Saturday, June 27, 2009

Unsolicited Advice

I have owned and used a lot of typewriters. You'd expect that from a retrotechnologist, especially one who spent her early adulthood shopping mainly at garage sales.

For some reason (namely, capricious whim), over the last few weeks I have fiddled with, sometimes bought, cleaned and used many more of the machines and I have found something out.

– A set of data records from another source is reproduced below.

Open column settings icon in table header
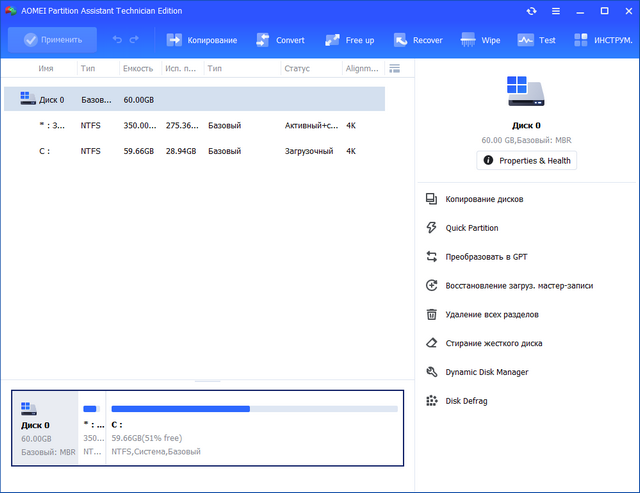 pyautogui.click(x=394, y=68)
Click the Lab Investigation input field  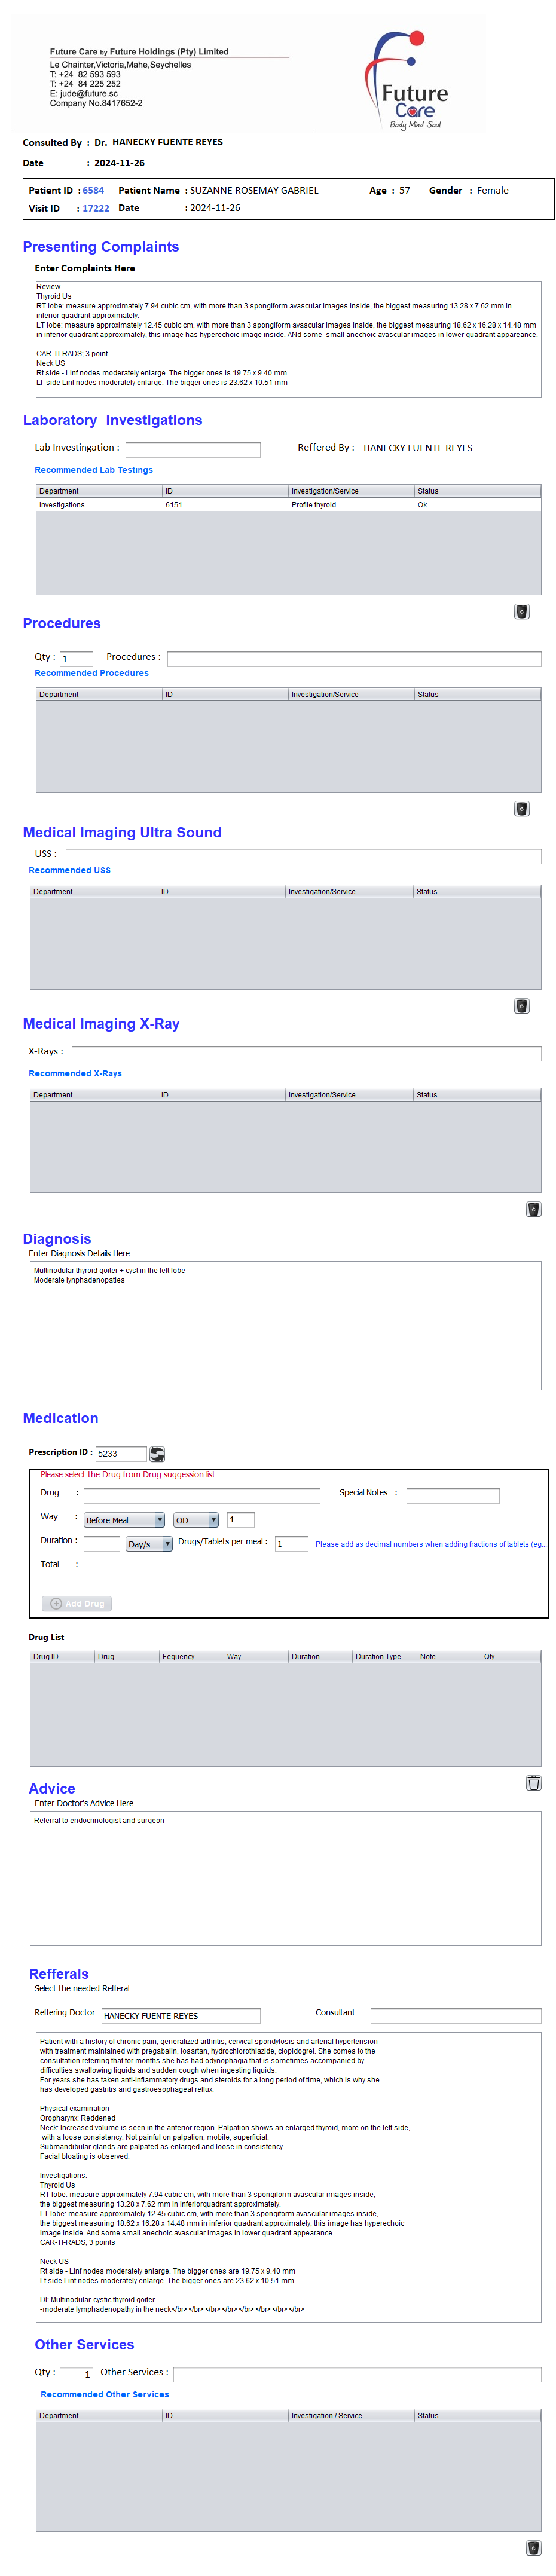coord(192,450)
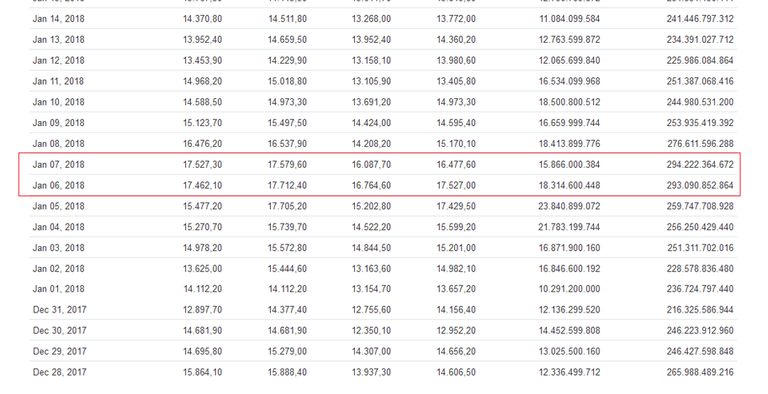The width and height of the screenshot is (768, 394).
Task: Select the Jan 06, 2018 date cell
Action: pyautogui.click(x=58, y=185)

If you're gonna go spend time off the grid and write your memoirs, especially if you're going to be traveling light, some choices are better than others. Among small machines with conventional keyboards, the names Olivetti, Smith-Corona and Royal may be better-known but Remington's smaller and cheaper "Remette," "Envoy" (2nd type) and similar models like the "Remette Deluxe," "Smith Premier Portable Junior" are the hot ticket. They take much less effort on the keys than other portables of similar size, weigh less, and have a sleek, low profile that takes up minimum space. They appear to be pretty common and the going rate on the big auction site is something near $50 for a decent one.

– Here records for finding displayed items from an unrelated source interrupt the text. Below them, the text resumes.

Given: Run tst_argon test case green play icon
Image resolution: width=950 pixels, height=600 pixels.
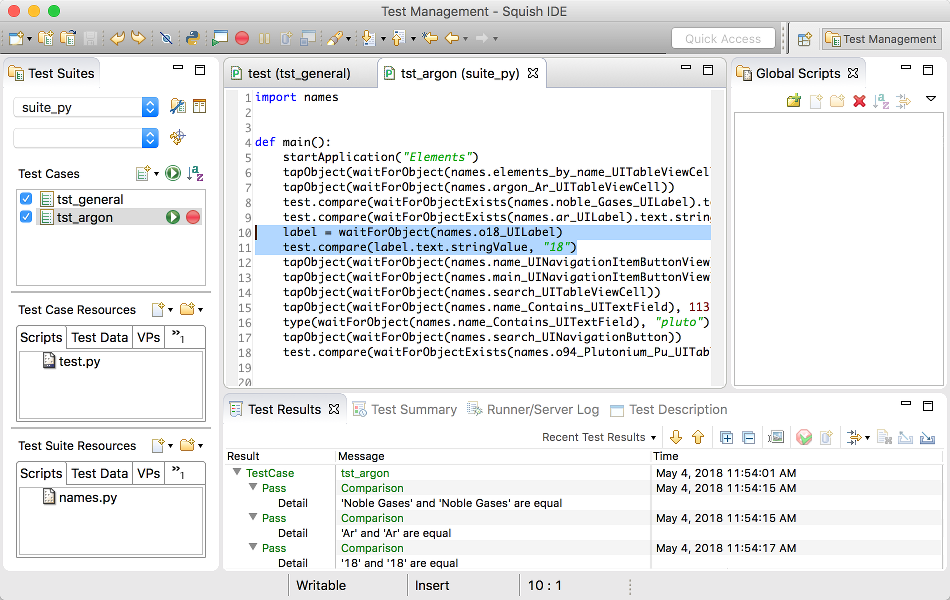Looking at the screenshot, I should tap(173, 217).
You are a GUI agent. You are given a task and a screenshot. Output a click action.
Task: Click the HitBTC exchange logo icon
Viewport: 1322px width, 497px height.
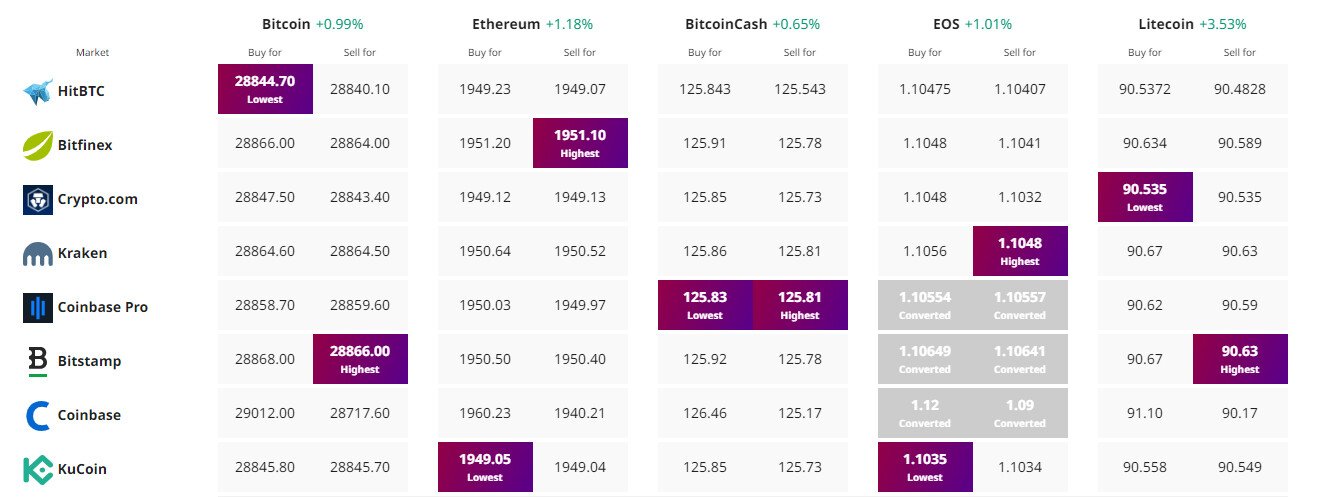38,92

There was at least one other big typewriter maker that built portables Back When. My three-row Underwood is marginally smaller then the little Remingtons, types well with nearly as light a touch on the keys, is about the same weight or a little more and it is built like a brick necessity (or an Underwood, as happens); but it has that non-standard keyboard. Their four-row portable is sturdy as can be but significantly heavier and examples I have laid hands on show signs of hard use; they were professional machines and most were well-worn when they were put out to pasture.

So if your plans include letters to the Editor from an unheated bunker in the woods -- or a remote tropical island -- my advice is to pick up a little Remington.

...I hear they made some fair guns, too....


Turk Turon said...

I'll take "Remote Tropical Islands" for $500, Alex.

wv: retype (have screengrab, too!)

Stranger said...

I have written many hundreds of letters against gun control on a Remington portable. Fine machines. But the comment about the brick comfort station gave me a chuckle.

Back when Chic Sales were a feature of every home the local bankers wife insisted on a brick "convenience." She didn't want the local kids moving it back a few feet come Halloween and sending her "down below."

That worked - but it took less than two years before the pit was full. Moving a brick doniker is a job! Even with a bankers money.